=== Text shown ===

[Gretl-users] Re: Bug with string-valued series when storing data

Saturday, 18 July 2020

Am 17.07.20 um 16:32 schrieb Allin Cottrell:
...
 On Fri, 17 Jul 2020, Artur Tarassow wrote:

> Am 16.07.20 um 14:53 schrieb Allin Cottrell:
>> On Wed, 15 Jul 2020, Allin Cottrell wrote:
>>
>>> On Wed, 15 Jul 2020, Artur Tarassow wrote:
>>>
>>>> But what about the case when adding the " --permanent" flag?
>>>
>>> I can see a case for shrinking the strings array when the 
>>> --permanent option is given, though it's not totally clear-cut.
>>
>> Here's a follow-up. You could think of this as a prototype of what we 
>> might do internally with a string-valued series on permanent 
>> sub-sampling.
>
> Sorry for the late reply, Allin. Yes that looks good to me.
>
> But would "permanent sub-sampling" mean that this only applies when 
> executing the smpl command with the --permanent flag? Or would it also 
> apply when storing a sub-sampled data set?

 I favour doing this only when the --permanent option is given. It's an 
 information-destroying move, and I can imagine cases where one wants to 
 save a sub-sample and yet not lose the information in question. But if 
 you _want_ to lose it, without using --permanent, then just store in a 
 format other than gdt or gdtb. 
I understand your point, Allin. And getting it worked when using the 
--permanent option would be very useful.

===

▶ **Request A**
In the thread about string-valued series, what file formats does Allin Cottrell say to avoid when storing data if you want to lose the information without using --permanent?
▶ **Request B**
Please explain why Allin Cottrell, in the gretl thread, wants the strings array shrunk only when the --permanent option is given.
▶ **Request C**
List every distinct calendar date that appears in the thread on string-valued series.

=== Entries supplied ===

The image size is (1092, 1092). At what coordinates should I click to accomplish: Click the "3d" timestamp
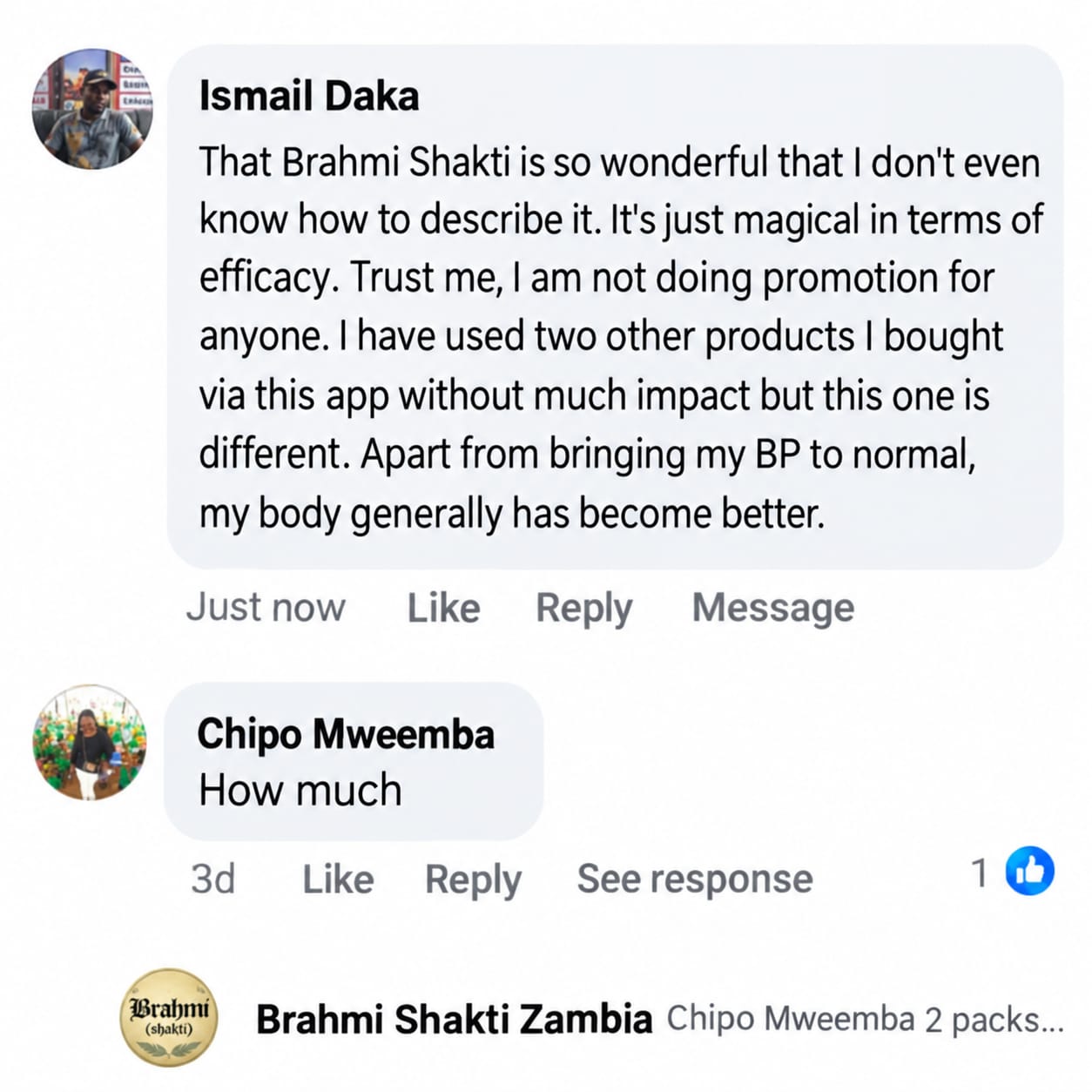213,880
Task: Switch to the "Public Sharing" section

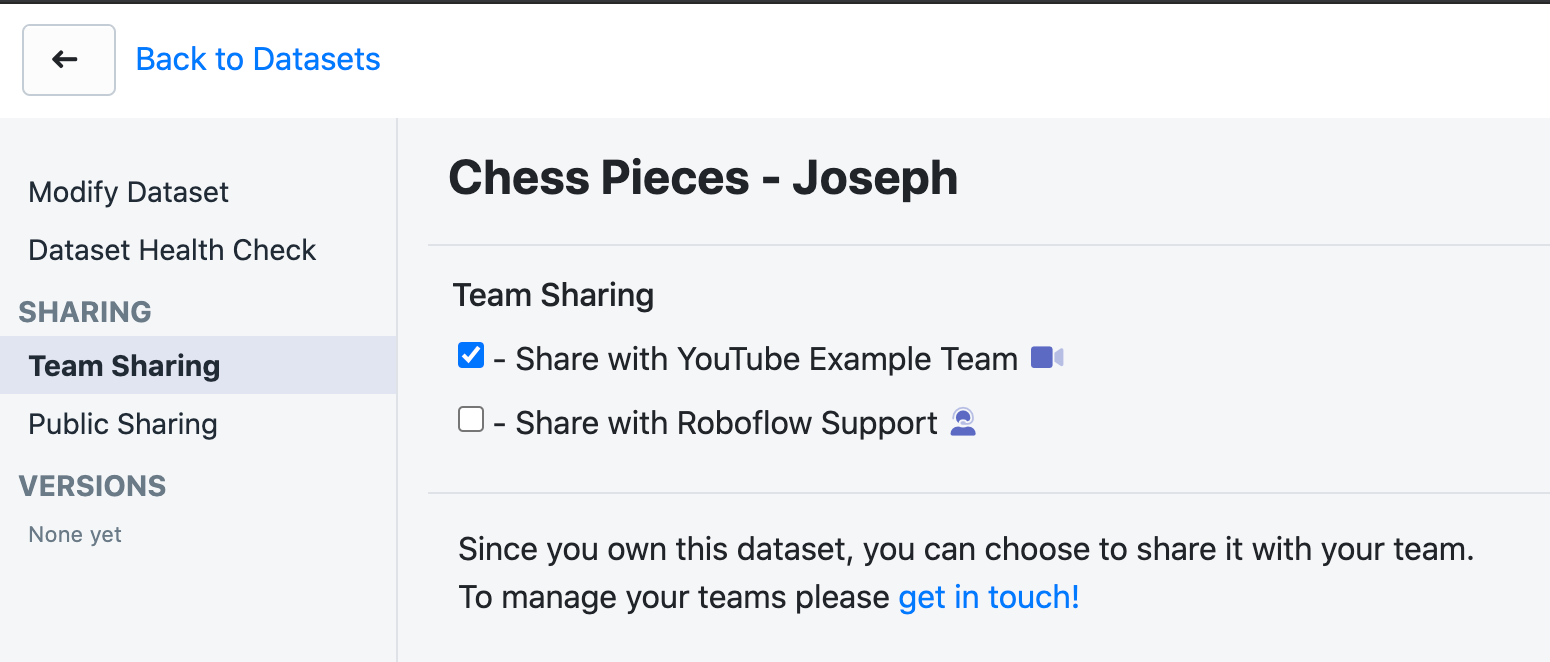Action: point(122,424)
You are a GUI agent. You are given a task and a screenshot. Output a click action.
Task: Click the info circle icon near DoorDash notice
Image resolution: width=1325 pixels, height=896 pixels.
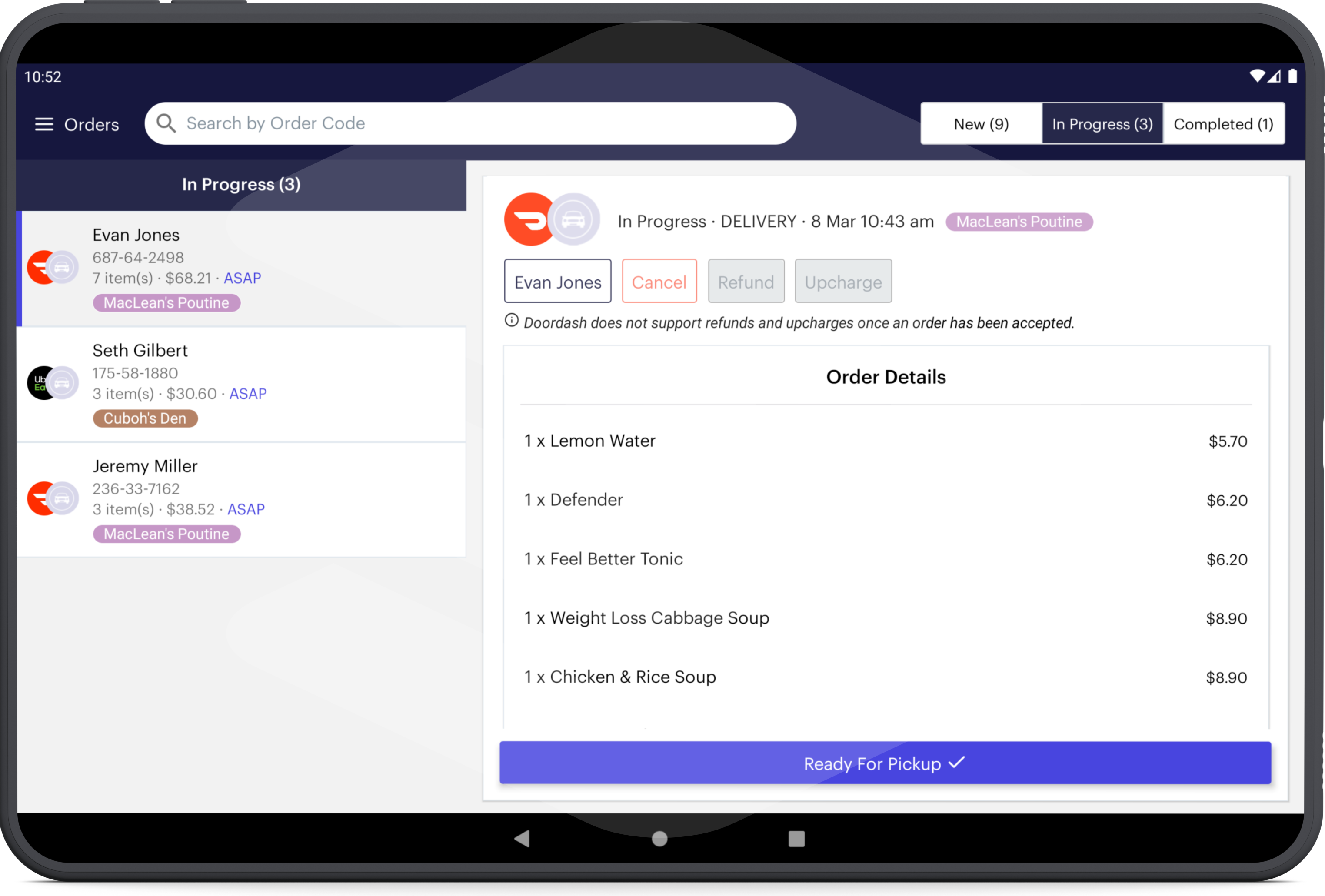point(511,321)
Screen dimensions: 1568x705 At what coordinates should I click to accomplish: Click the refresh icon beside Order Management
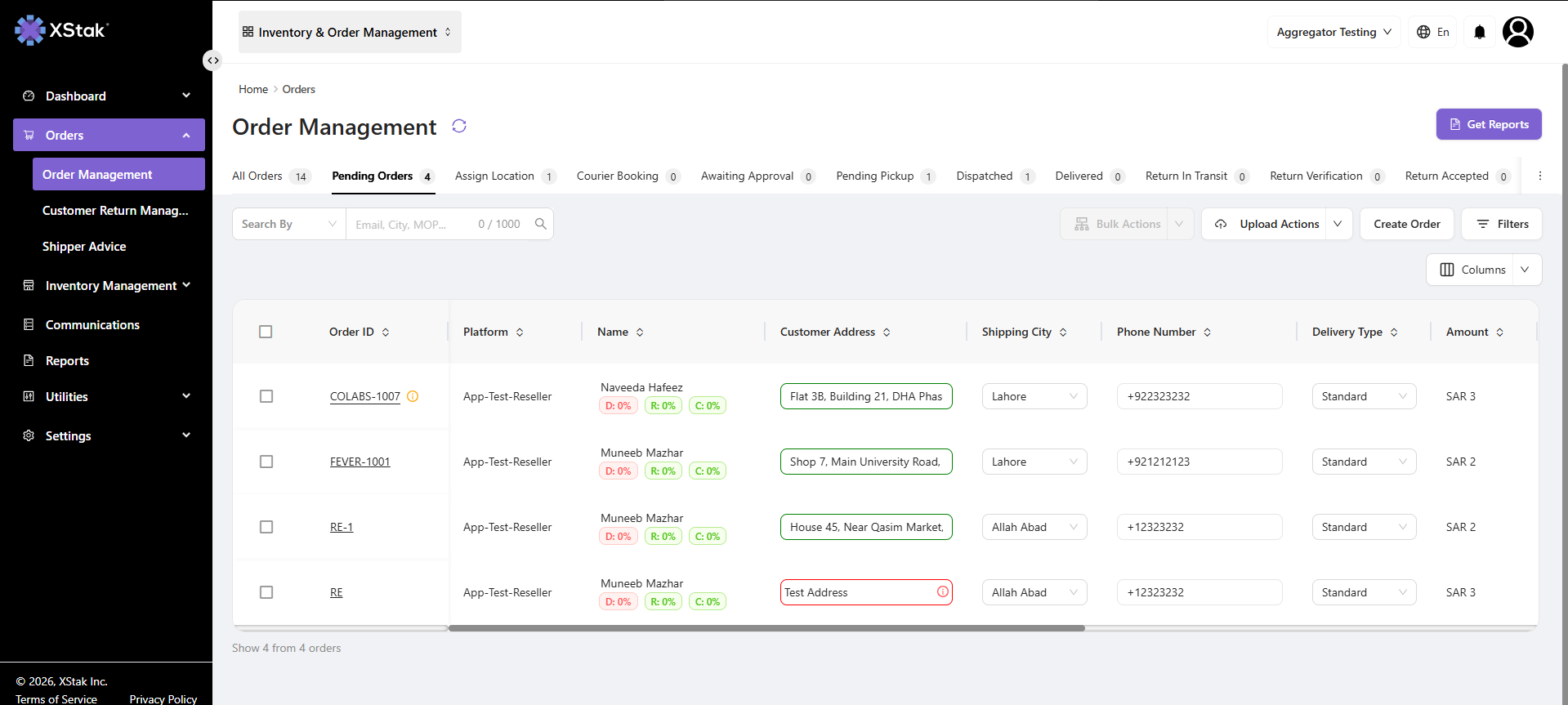tap(459, 126)
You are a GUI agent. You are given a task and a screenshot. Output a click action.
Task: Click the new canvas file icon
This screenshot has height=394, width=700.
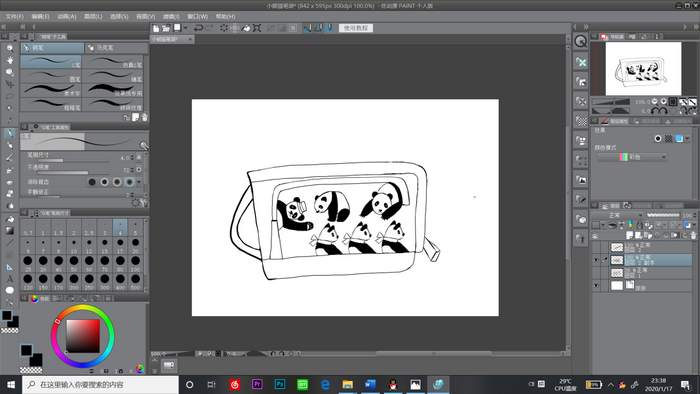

===

▶ **Correct answer A**
gdt and gdtb

▶ **Correct answer B**
He calls shrinking the array an information-destroying move. He can also imagine cases where someone wants to save a sub-sample without losing that information.

▶ **Correct answer C**
15 July 2020, 16 July 2020, 17 July 2020, 18 July 2020